**Task details**
Lines from the one containing "Focus the keyword search input field" through the end of the data below are to be transcribed exactly; leave out all others.

Pixel coordinate grounding data

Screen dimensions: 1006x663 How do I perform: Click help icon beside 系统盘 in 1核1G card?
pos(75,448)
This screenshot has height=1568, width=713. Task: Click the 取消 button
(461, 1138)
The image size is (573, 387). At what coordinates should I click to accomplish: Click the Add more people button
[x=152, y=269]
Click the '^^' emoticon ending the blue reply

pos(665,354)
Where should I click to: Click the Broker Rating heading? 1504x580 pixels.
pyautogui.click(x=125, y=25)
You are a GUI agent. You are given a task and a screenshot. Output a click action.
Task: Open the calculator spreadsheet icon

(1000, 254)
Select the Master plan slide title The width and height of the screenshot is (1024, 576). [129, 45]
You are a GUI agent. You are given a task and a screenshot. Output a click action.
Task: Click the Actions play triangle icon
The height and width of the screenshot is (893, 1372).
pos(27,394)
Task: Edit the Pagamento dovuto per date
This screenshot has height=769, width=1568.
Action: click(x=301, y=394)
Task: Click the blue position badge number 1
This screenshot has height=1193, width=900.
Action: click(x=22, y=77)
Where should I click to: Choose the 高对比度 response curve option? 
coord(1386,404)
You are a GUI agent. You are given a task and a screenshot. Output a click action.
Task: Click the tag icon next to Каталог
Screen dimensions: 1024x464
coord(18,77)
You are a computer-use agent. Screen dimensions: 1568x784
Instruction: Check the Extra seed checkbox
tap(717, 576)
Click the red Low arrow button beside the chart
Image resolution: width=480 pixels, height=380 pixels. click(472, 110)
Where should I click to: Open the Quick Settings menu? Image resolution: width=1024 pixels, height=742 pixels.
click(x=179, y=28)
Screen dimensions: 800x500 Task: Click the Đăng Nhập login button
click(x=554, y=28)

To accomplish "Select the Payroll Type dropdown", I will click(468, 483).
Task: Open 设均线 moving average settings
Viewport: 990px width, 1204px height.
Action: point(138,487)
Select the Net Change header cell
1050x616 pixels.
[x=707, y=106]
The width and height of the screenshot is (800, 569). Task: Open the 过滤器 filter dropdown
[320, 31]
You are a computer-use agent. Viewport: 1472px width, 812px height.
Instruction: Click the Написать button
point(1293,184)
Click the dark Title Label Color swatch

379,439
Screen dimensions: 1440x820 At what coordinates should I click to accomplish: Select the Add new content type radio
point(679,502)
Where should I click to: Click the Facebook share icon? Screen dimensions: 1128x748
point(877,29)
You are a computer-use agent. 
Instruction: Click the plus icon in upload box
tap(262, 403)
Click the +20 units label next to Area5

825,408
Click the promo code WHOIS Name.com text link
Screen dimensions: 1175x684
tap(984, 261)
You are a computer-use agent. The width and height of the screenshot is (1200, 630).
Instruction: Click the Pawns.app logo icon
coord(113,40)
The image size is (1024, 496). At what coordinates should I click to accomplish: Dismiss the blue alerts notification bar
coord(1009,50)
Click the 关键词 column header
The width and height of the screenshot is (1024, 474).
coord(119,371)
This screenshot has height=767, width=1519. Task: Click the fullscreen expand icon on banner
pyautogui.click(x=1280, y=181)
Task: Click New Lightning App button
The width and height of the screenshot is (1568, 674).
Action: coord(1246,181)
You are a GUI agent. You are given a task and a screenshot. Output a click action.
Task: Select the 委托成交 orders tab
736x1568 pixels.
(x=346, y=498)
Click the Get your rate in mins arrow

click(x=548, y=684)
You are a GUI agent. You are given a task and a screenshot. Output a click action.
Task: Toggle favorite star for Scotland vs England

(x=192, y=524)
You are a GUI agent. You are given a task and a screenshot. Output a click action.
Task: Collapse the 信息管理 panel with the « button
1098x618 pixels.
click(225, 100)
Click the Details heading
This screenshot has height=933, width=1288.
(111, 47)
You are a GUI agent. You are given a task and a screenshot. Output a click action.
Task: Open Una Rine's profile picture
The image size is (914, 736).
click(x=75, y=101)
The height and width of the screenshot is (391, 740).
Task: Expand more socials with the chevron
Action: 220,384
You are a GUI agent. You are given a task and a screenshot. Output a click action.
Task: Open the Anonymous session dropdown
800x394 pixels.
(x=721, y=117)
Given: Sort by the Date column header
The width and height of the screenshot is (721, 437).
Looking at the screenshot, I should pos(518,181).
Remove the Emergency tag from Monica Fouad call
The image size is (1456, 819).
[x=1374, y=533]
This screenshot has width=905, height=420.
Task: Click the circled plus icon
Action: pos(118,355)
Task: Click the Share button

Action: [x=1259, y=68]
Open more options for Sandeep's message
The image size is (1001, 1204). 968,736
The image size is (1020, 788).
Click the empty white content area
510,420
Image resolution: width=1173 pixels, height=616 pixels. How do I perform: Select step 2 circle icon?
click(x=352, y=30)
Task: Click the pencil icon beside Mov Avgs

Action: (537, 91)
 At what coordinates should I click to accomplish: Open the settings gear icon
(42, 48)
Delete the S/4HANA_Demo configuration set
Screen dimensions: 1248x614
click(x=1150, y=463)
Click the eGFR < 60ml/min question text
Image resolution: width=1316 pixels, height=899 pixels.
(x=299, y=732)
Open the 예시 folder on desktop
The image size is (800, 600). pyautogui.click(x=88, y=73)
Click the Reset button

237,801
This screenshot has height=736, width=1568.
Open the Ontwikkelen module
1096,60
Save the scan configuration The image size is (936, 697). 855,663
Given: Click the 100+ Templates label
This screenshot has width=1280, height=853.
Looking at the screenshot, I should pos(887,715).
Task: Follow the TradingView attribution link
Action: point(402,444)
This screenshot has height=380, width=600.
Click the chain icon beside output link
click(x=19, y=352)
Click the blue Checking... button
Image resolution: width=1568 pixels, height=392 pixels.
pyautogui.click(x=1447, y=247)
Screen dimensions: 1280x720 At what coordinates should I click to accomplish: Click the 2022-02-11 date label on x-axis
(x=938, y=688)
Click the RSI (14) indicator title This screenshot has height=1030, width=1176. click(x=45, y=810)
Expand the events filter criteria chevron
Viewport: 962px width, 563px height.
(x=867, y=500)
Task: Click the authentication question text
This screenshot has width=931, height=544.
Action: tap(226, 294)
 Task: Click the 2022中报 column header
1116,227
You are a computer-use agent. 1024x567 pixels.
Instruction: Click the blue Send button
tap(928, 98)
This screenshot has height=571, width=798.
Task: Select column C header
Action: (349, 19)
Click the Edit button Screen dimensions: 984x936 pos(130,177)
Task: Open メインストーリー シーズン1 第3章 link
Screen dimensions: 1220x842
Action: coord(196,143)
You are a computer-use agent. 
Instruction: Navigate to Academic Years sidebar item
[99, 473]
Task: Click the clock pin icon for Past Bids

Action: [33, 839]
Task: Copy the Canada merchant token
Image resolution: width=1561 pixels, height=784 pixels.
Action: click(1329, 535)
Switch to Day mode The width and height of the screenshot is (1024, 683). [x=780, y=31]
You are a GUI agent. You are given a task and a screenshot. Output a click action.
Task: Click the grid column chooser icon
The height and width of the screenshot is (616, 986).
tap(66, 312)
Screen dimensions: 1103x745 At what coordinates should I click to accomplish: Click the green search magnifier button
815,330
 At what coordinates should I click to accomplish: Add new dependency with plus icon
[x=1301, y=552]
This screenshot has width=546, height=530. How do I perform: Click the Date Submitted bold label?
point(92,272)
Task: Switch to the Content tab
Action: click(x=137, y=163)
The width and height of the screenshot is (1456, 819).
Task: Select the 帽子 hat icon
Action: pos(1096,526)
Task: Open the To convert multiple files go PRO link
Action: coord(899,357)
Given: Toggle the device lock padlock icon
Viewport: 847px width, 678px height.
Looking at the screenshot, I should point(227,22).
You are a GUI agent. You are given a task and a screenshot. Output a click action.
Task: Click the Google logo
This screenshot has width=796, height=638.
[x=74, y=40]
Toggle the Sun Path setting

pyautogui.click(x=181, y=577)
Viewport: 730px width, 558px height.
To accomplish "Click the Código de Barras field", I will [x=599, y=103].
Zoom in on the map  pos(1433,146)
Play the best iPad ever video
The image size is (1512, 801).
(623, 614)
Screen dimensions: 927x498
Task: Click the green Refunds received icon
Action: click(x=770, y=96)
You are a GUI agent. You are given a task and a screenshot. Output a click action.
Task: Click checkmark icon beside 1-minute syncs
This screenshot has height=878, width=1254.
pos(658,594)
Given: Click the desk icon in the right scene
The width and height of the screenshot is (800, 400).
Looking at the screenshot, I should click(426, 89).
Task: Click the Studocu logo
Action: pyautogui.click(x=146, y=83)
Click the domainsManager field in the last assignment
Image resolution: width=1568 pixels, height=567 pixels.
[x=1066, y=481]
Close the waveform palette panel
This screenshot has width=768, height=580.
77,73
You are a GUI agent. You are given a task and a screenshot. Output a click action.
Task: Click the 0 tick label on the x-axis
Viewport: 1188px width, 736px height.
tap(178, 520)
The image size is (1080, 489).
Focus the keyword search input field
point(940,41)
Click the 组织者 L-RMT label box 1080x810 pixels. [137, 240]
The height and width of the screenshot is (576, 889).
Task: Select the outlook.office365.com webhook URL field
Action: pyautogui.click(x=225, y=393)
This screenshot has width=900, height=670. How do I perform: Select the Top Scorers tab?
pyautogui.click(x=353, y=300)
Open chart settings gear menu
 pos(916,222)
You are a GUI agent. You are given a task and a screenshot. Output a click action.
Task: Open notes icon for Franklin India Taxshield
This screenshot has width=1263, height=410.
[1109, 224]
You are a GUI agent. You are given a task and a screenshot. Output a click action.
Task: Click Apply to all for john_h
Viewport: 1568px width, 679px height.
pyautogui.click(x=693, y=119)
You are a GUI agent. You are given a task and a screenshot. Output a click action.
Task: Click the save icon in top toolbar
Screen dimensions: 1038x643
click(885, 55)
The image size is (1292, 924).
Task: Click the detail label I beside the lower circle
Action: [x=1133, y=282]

**Answer section**
Focus the keyword search input field
point(940,41)
Click the 组织者 L-RMT label box 1080x810 pixels. [137, 240]
The height and width of the screenshot is (576, 889).
Task: Select the outlook.office365.com webhook URL field
Action: pyautogui.click(x=225, y=393)
This screenshot has width=900, height=670. How do I perform: Select the Top Scorers tab?
pyautogui.click(x=353, y=300)
Open chart settings gear menu
 pos(916,222)
You are a GUI agent. You are given a task and a screenshot. Output a click action.
Task: Open notes icon for Franklin India Taxshield
This screenshot has width=1263, height=410.
[1109, 224]
You are a GUI agent. You are given a task and a screenshot. Output a click action.
Task: Click Apply to all for john_h
Viewport: 1568px width, 679px height.
pyautogui.click(x=693, y=119)
You are a GUI agent. You are given a task and a screenshot. Output a click action.
Task: Click the save icon in top toolbar
Screen dimensions: 1038x643
click(885, 55)
The image size is (1292, 924).
Task: Click the detail label I beside the lower circle
Action: [x=1133, y=282]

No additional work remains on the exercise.